すなわち,ある部分集合の大きさが定義されるのであれば,その補集合の大きさも定義されないと不都合だし,ある部分集合A, Bの大きさが定義されるのであれば,ABの和集合の大きさも定義されないと不都合だし,ABの積集合の大きさも定義されないと不都合だということです。さらに,それらの演算の結果できた集合に,さらに演算を可算回繰り返して出来た集合も大きさが定義されないと不都合であるということです。


上で述べたような性質を持つ部分集合族のクラスは, \sigma-集合体(\sigma-field, \sigma-加法族)と呼ばれ,以下のように定義されます。
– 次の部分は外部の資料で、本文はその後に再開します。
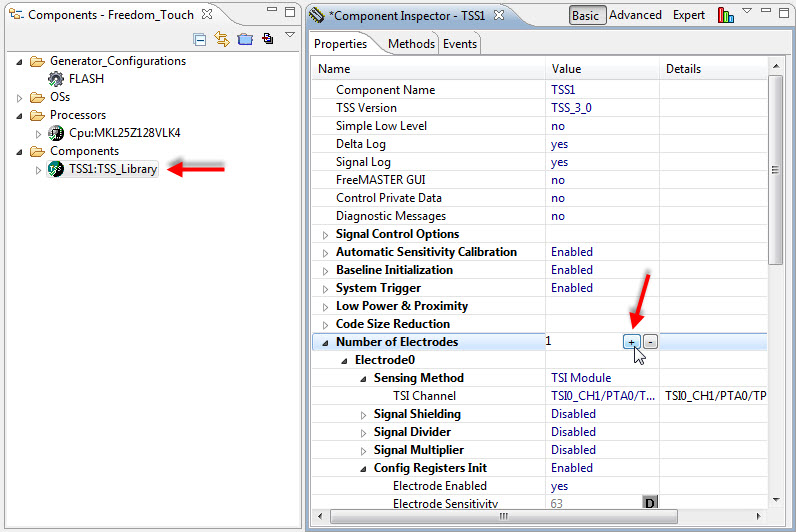Open the Events tab
796x532 pixels.
click(460, 44)
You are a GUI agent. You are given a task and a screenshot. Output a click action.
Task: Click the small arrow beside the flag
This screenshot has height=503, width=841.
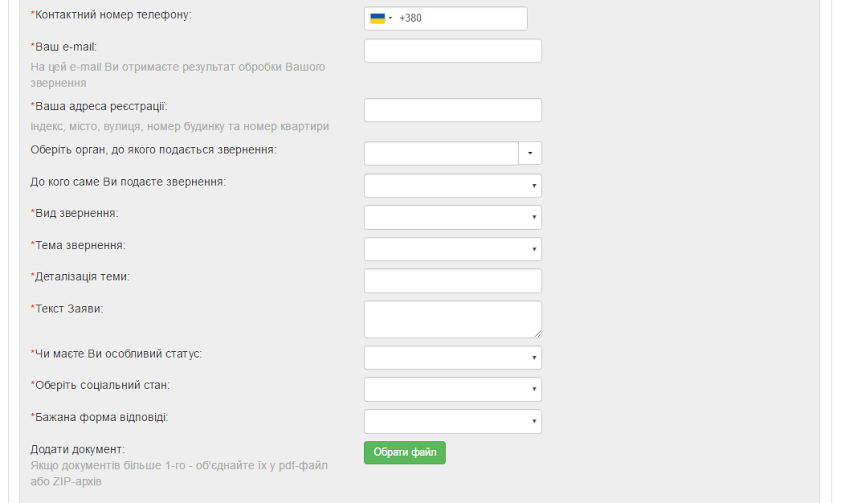[391, 18]
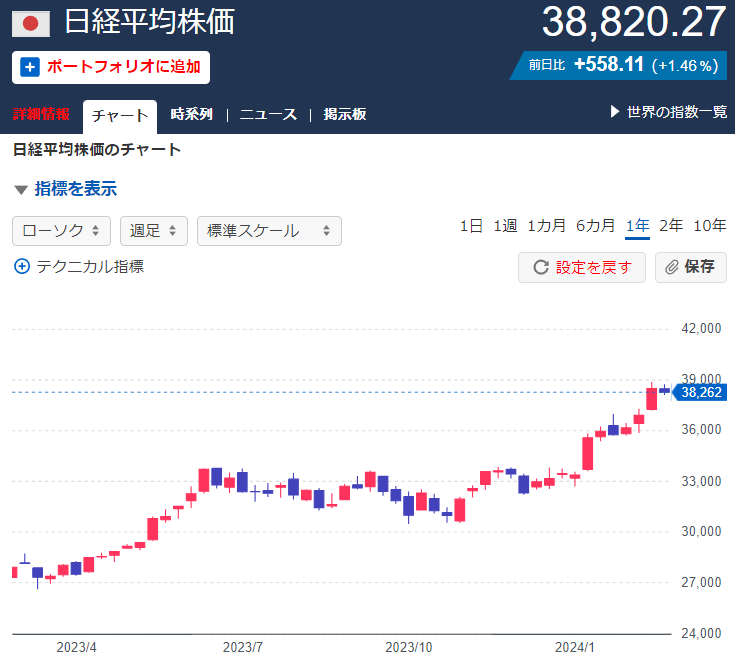The image size is (735, 662).
Task: Select the 10年 time range
Action: pos(710,226)
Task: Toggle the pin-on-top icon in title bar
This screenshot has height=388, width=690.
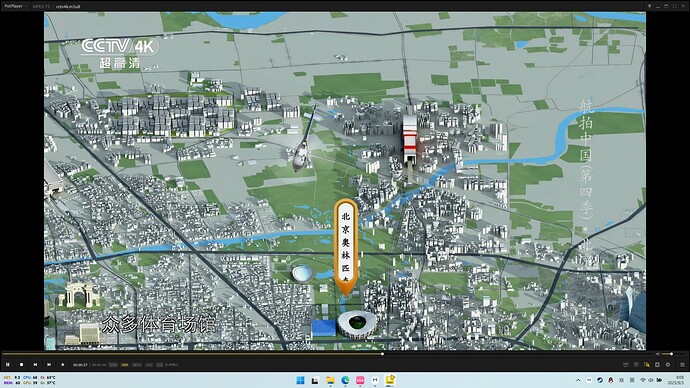Action: [650, 6]
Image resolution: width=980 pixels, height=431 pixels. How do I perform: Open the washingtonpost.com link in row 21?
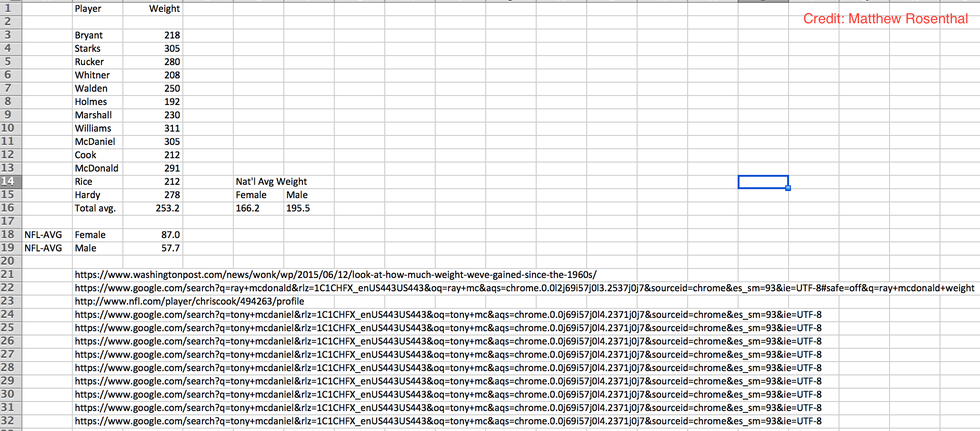[x=335, y=274]
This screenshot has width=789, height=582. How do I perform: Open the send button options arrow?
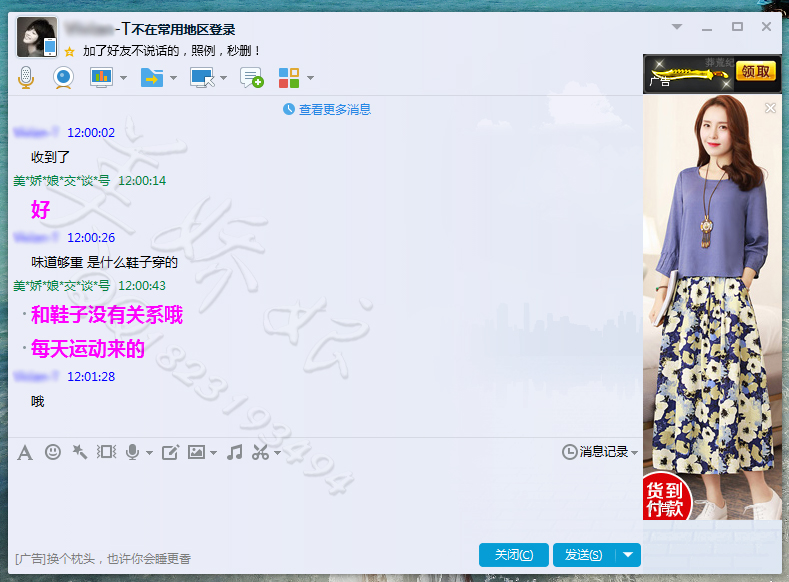[628, 555]
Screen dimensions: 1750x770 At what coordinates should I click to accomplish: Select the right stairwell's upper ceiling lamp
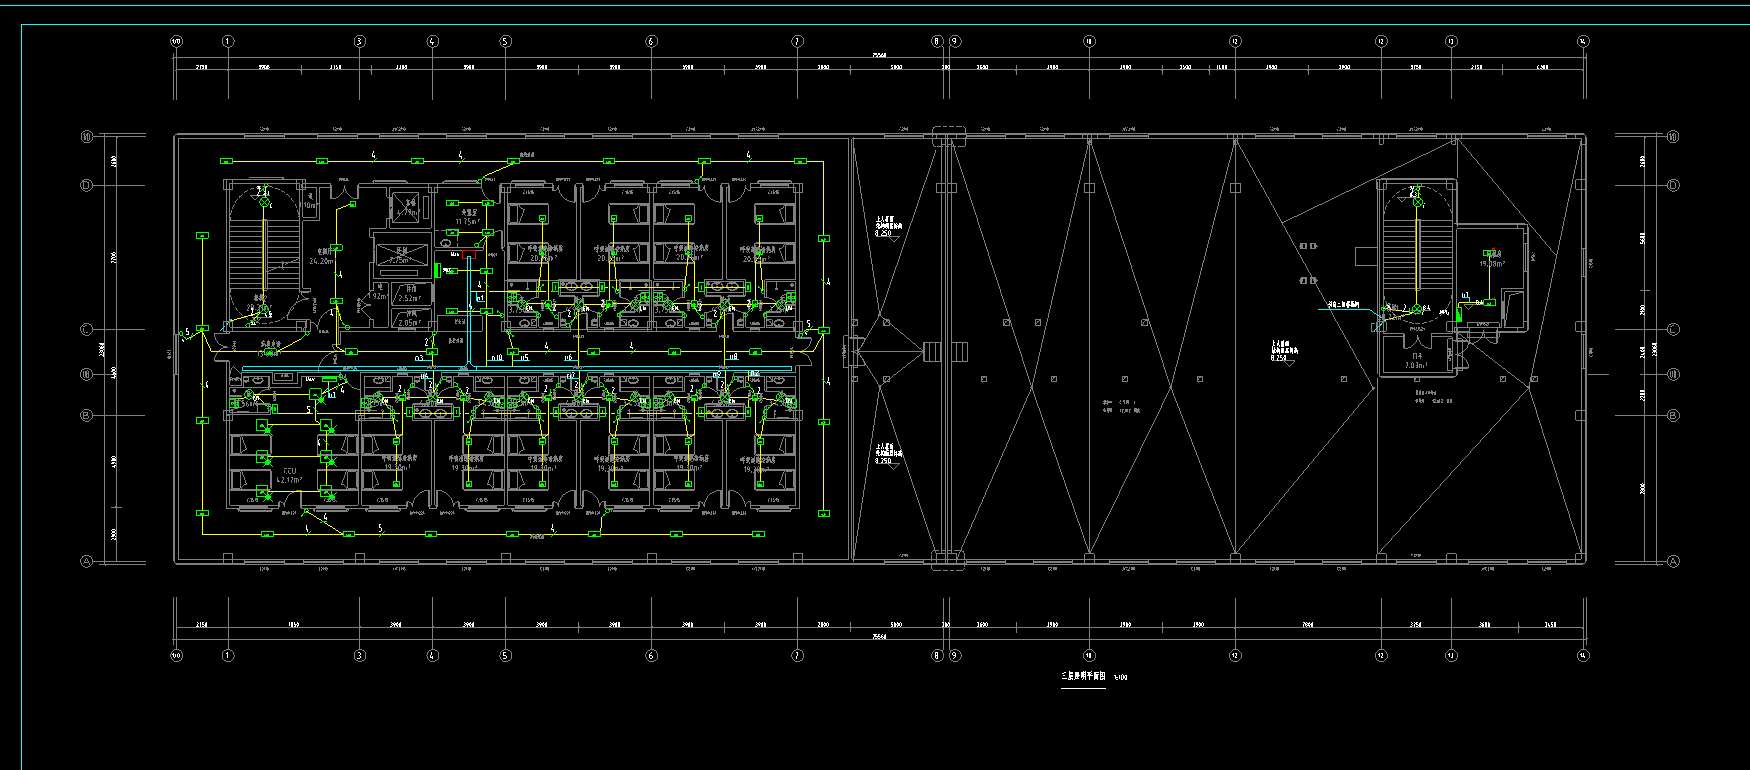tap(1417, 202)
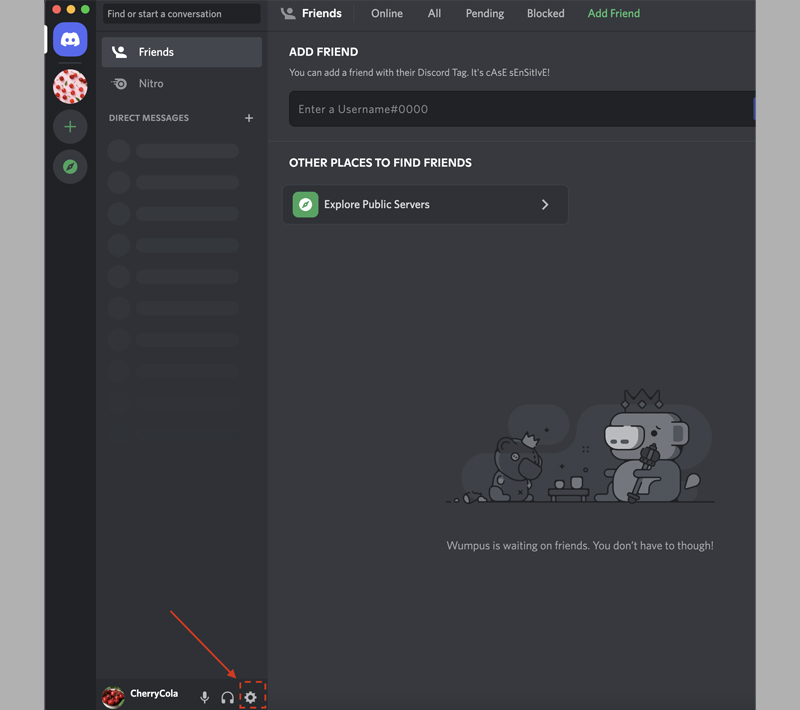Deafen audio with the headphones icon
800x710 pixels.
(x=228, y=697)
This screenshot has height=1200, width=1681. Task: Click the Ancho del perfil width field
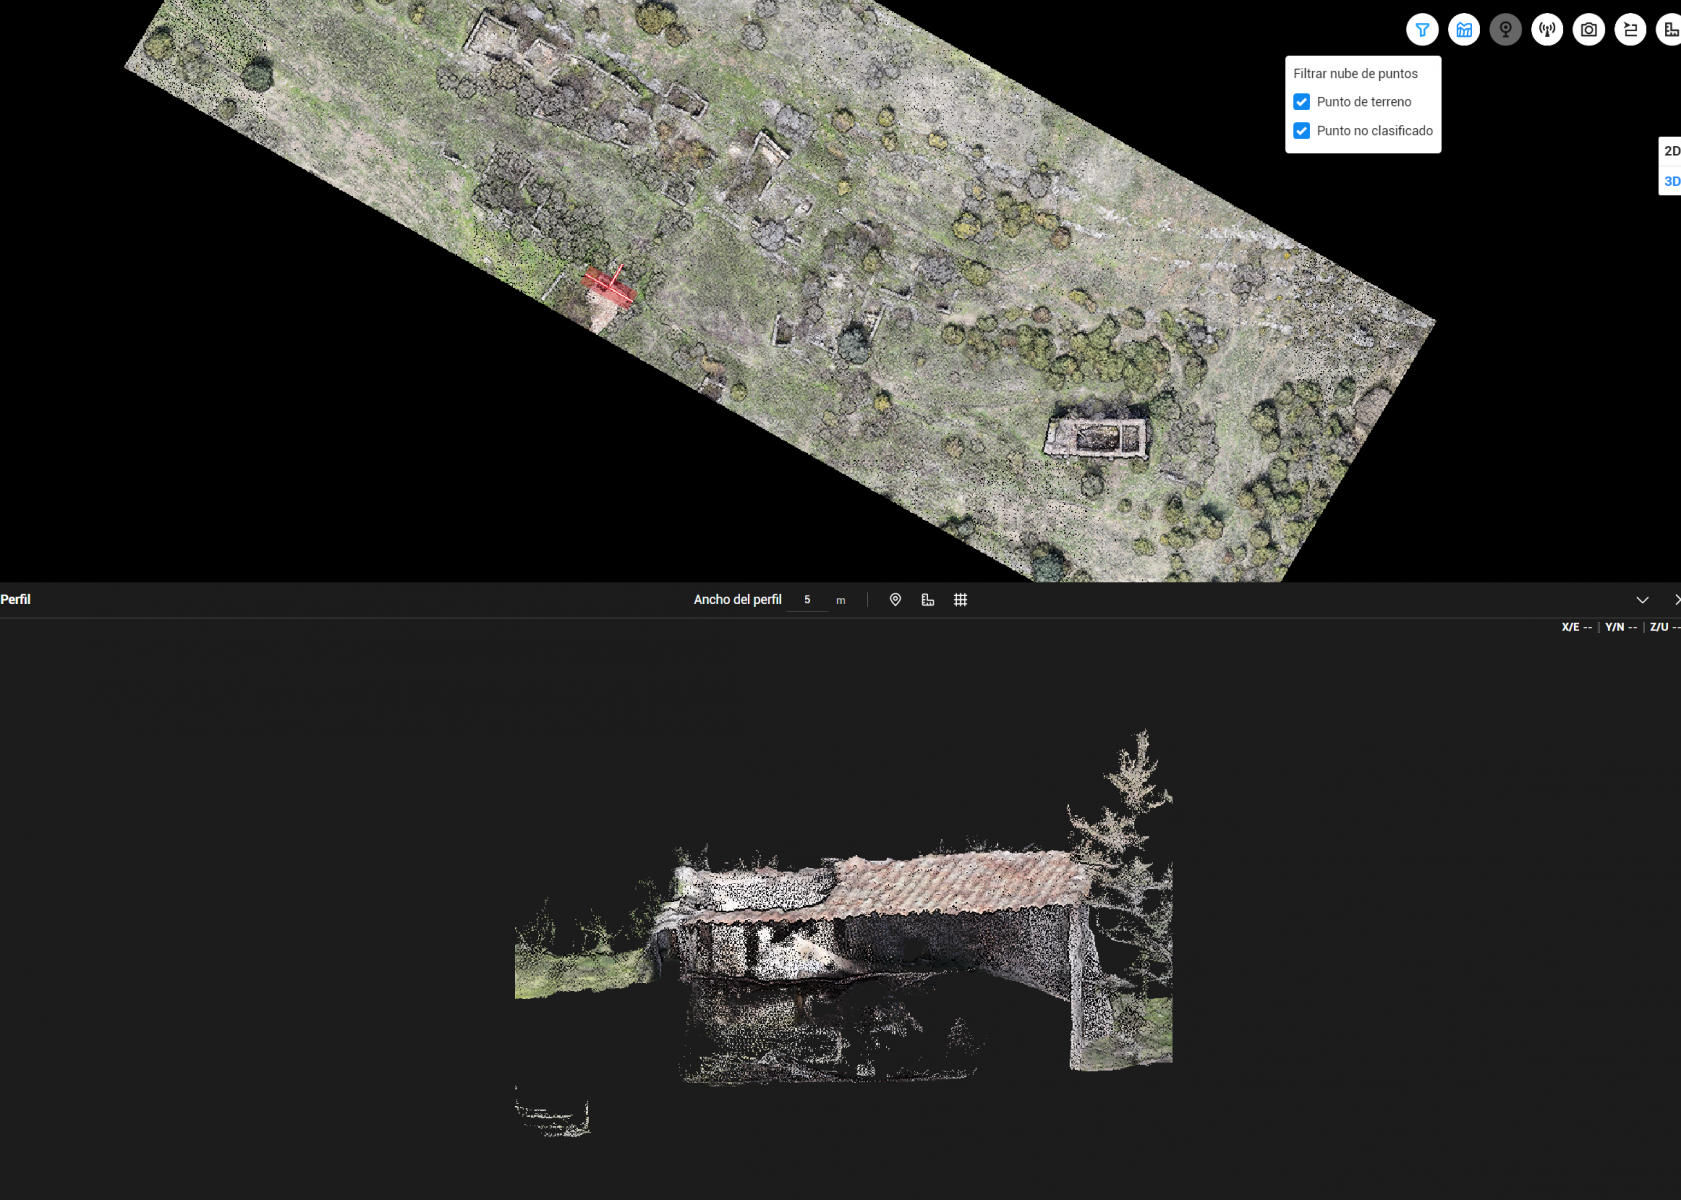pyautogui.click(x=807, y=600)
定義: 標本空間\Omegaの部分集合の集まり{\cal F}が以下の条件を満たすならば,それは\Omega上の\sigma-集合体(\sigma-field on \Omega)であると言われる。

  1.  \Omega \in {\cal F}
  2.  A \in {\cal F} \Rightarrow A^{c} \in {\cal F}
  3.  A_{i} \in {\cal F} \; (i=1,2,\ldots) \; \Rightarrow \cup_{i=1}^{\infty} A_{i} \in {\cal F}

ここにA^{c}Aの補集合を表す。

ド・モルガンの法則から集合の積は集合の和と補集合で表すことが出来るので,上の定義で可算回の積演算についても{\cal F}は閉じていることになります。

 

確率は,\sigma-集合体{\cal F}のすべての要素に対して割当てられます。
すなわち,{\cal F}の任意の要素,すなわち,任意の事象Aの「大きさ」を測ることが可能で,
その「大きさ」のことを事象Aの確率と呼びます。

このようにして定義された(\Omega, {\cal F})可測空間(measurable space)と呼ばれます。